Covering 70% of the Earth’s surface, oceans are regarded as the largest ecosystems on the planet. They have been victims of human-induced exploitation, pollution, warming and acidification all of which pose threats to marine life but our knowledge of marine ecosystems lags behind that of terrestrial ecosystems because obtaining detailed measurements or results of the effect can be perilous due to the size of the oceans and their limitations but the impact is still very much observable. Escalated human activity since the Industrial Revolution – primarily the burning of fossil fuels – has caused an increase in carbon dioxide levels in the atmosphere by 40% since the 1980s. This traps heat and consequentially, global temperatures have increased by 1.2 degrees Celsius (2.2 F)1. Up until recently, oceans have been efficacious in the impediment of climate change. Marine waters and ecosystems, such as coral reefs, mangrove and sea grass beds, absorb one-third of the annual carbon dioxide pollution and have taken up over 90% of the heat trapped.2 However, oceans seem to be taking he worst of the impact. In the largest coral bleaching incident ever recorded in history, 67% of 700km chaff in the north of the reef lost its corals over nine months and over 22% died instantly when exorbitantly warm water hit the reef. This was found in a study conducted by the Australian Research Council Centre of Excellence for Coral Reef Studies at James Cook University.3 Apart from this, the animals are being suffocated in the murky waters and thus, flee to find waters with more oxygen.4
We have managed to gain food, economic activity, and cultural value for a large proportion of humanity. Thus, protection of marine ecosystems has latterly become a concern, not simply because the marine life is at stake here but in addition to this, oceans adversely affect the climate and contribute $500 billion to the world’s economy annually.5 Marine Protected Areas (MPAs) are protected areas of seas, oceans, estuaries or large lakes that restrict human activity (fishing, moorings etc.) for a conservation purpose. 6 The marine resources are protected by local, state, territorial, native, regional, national, or international authorities and differ substantially among and between nations.

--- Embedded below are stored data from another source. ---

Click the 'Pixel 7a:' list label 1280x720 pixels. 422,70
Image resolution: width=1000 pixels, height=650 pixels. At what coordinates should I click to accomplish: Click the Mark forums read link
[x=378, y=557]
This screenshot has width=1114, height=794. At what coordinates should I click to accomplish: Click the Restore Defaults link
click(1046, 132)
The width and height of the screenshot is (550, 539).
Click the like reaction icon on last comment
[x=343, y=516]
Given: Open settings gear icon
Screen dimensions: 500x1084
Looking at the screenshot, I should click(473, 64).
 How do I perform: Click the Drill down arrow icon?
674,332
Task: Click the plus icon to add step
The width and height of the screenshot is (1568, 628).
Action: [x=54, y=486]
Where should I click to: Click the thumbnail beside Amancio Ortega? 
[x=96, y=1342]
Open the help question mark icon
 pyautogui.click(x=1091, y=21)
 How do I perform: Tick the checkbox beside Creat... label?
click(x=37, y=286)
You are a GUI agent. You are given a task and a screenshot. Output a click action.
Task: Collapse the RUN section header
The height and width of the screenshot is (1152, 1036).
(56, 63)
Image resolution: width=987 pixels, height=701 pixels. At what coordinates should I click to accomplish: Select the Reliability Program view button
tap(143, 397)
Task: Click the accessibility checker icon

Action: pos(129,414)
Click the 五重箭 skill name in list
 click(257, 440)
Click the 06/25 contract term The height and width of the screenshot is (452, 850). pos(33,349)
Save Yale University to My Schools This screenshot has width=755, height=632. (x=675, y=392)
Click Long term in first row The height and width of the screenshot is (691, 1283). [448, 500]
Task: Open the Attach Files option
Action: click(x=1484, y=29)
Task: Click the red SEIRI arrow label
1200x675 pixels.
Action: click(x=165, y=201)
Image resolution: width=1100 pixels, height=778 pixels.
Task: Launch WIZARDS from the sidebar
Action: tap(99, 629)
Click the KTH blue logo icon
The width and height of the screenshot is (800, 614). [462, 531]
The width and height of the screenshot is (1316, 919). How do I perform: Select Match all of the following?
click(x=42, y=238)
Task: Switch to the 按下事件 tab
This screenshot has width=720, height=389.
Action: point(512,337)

There has been much debate about the ethicality of the establishment of MPAs and the money that is annually spent on them. Prioritization of future areas for protection is hampered by disagreements over what the ecological targets of conservation should be. In terms of main approach to “conservation” – referred to as the “the protection of plants and animals, natural areas…especially from the damaging effects of human activity” by the Cambridge Dictionary, a worldwide accepted authority on the English Language – MPAs are not the single strategy to curb the threat of endangering marine animals but more time and energy are applied to the establishment and maintenance.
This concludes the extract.